The government screwed up testing, slow-rolled vaccine approval, discouraged masks in the early days, told people to wash their groceries, and closed parks and beaches.
But it is you, the citizen, who did it wrong. https://t.co/oUphysiMb6
— Robby Soave (@robbysoave) June 14, 2021
The U.S. government’s initial messaging on masks dishonestly downplayed their effectiveness. Even when officials changed their tune, they were incredibly slow at approving new facilities needed to pump out high-quality N95 masks.
Likewise, federal regulators actively suppressed private efforts to create COVID-19 tests that might have made a test-and-trace strategy workable. It wasn’t until December 2020 that the Food and Drug Administration approved an over-the-counter at-home rapid COVID-19 test.

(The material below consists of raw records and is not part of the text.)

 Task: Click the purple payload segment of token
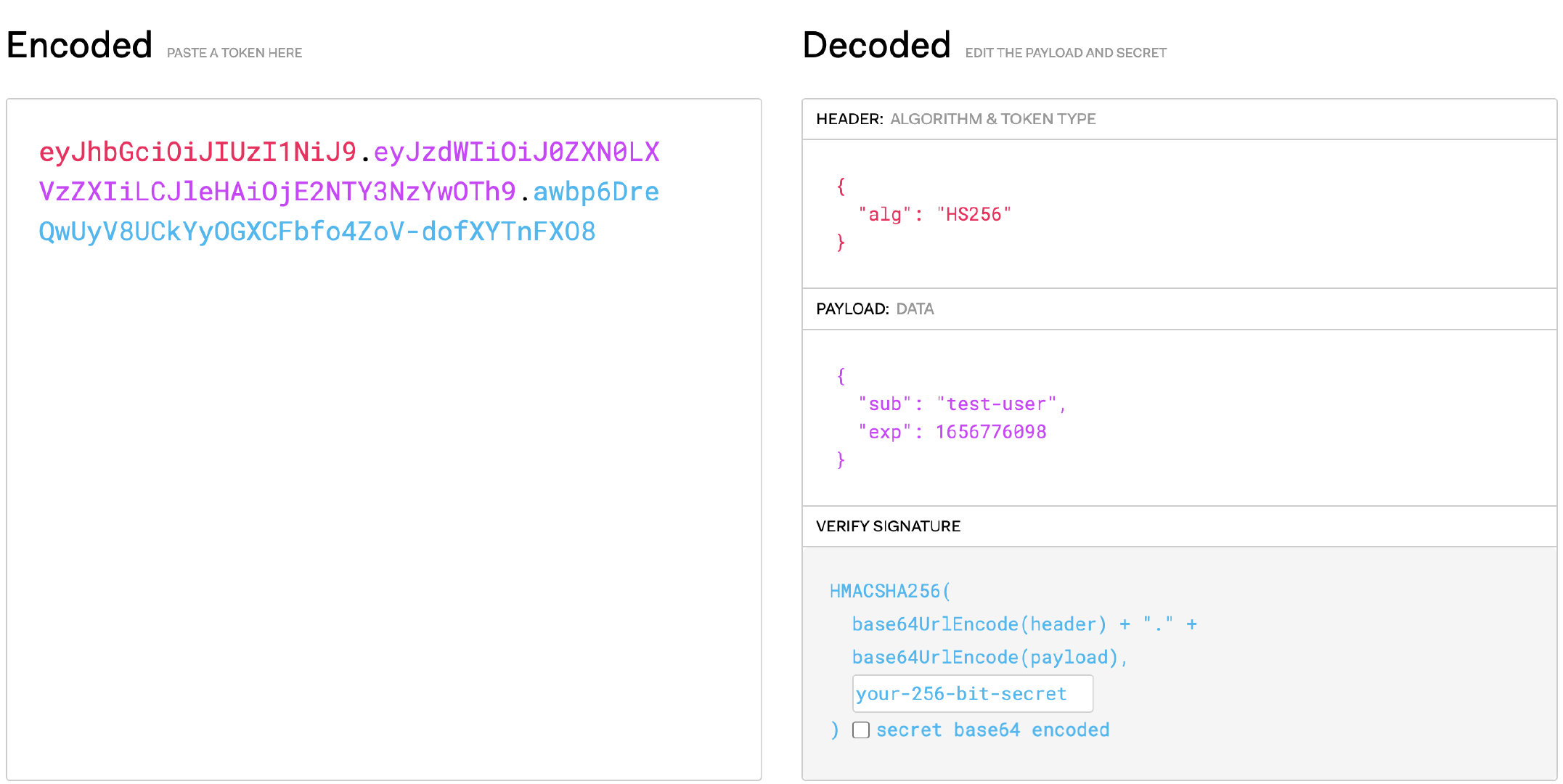[276, 192]
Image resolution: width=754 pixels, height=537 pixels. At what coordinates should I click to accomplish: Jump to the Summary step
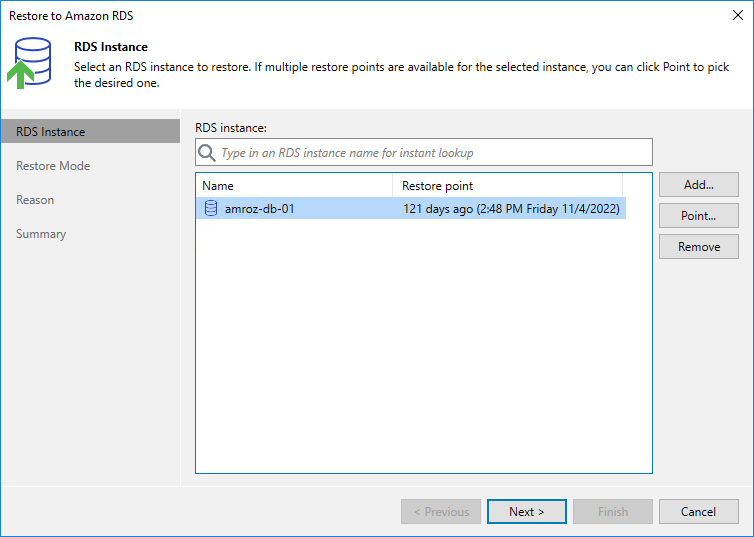41,234
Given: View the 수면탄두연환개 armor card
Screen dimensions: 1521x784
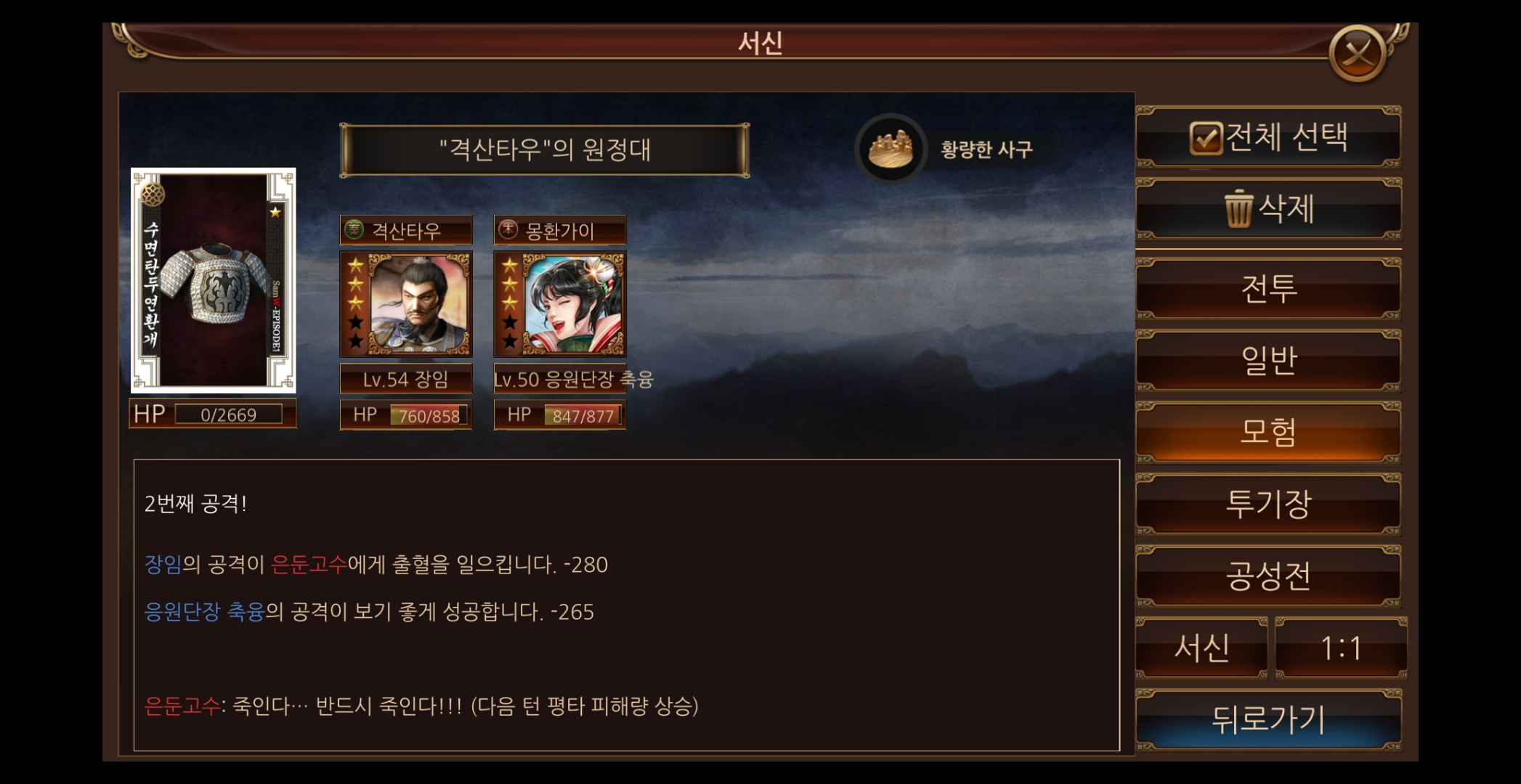Looking at the screenshot, I should pos(214,280).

During the height of the pandemic last winter, when some 3,000 people were dying every day from the virus, regulators were still denying approval of vaccines that were already at work saving lives abroad.
Slavitt gives a nod to some of these problems in his remarks on CBS, saying that “we had a set of technical mistakes with the testing and the [personal protective equipment] that we know about.”
To prevent a resurgence of COVID-19 deaths this coming winter, however, his advice still hinges, in part, on telling people to just stay inside.
When we practice social distancing, “we reduce the amount of spread pretty dramatically,” says Slavitt. “If the variants come back in the fall, as they will, the people who are unvaccinated are going to have to pay serious attention to that and consider getting vaccinated.”
FREE MARKETS
California—the capital of COVID-19 restrictions—has fully and officially reopened. Starting today, all businesses statewide will be allowed to operate at 100 percent capacity, inside and out, for the first time since March 2020.
California Gov. Gavin Newsom is also expected to sign an updated order later this week clarifying that employees who are vaccinated need not wear masks or socially distance in the workplace. Earlier guidance from state officials had said they could only go maskless if everyone around them was vaccinated as well.
Not everything is completely back to normal. People attending large events will have to show proof of vaccination. Newsom also has yet to rescind the emergency declaration he used to shut down the state in the first place.
FREE MINDS
U.S. Attorney General Merrick Garland has said that the Department of Justice (DOJ) will tighten its rules for when it seizes lawmakers’ data, reports The New York Times. The announcement comes after the recent revelations that the DOJ, under the Trump administration, subpoenaed Apple for the records of several Democratic members of Congress as well as reporters for the Times, CNN, and The Washington Post. Former Trump White House Counsel Don McGahn’s Apple subscriber information was also subpoenaed.
People who haven’t been elected to Congress will have a wait a little longer for the DOJ to start respecting their privacy.
QUICK HITS
• People are going back to stores and restaurants, but not the office, reports The Wall Street Journal.
• Rep. Marjorie Taylor Greene (R–Ga.) visits the U.S. Holocaust Memorial Museum in Washington, D.C., where she apologizes for comparing mask mandates to that genocide.
• Some 7 million Americans are behind on their rent, according to the latest Household Pulse Survey released by the U.S. Census Bureau. That’s despite the $46 billion Congress has dedicated to rent relief.
• President Joe Biden and European Union officials have agreed to a five-year suspension of tariffs on select goods, including aircraft, wine, and cheese, reports NPR.
• Housing prices are at all-time highs. Will we see a repeat of 2008?
• Like stoner metal and The Simpsons? There’s a band for that.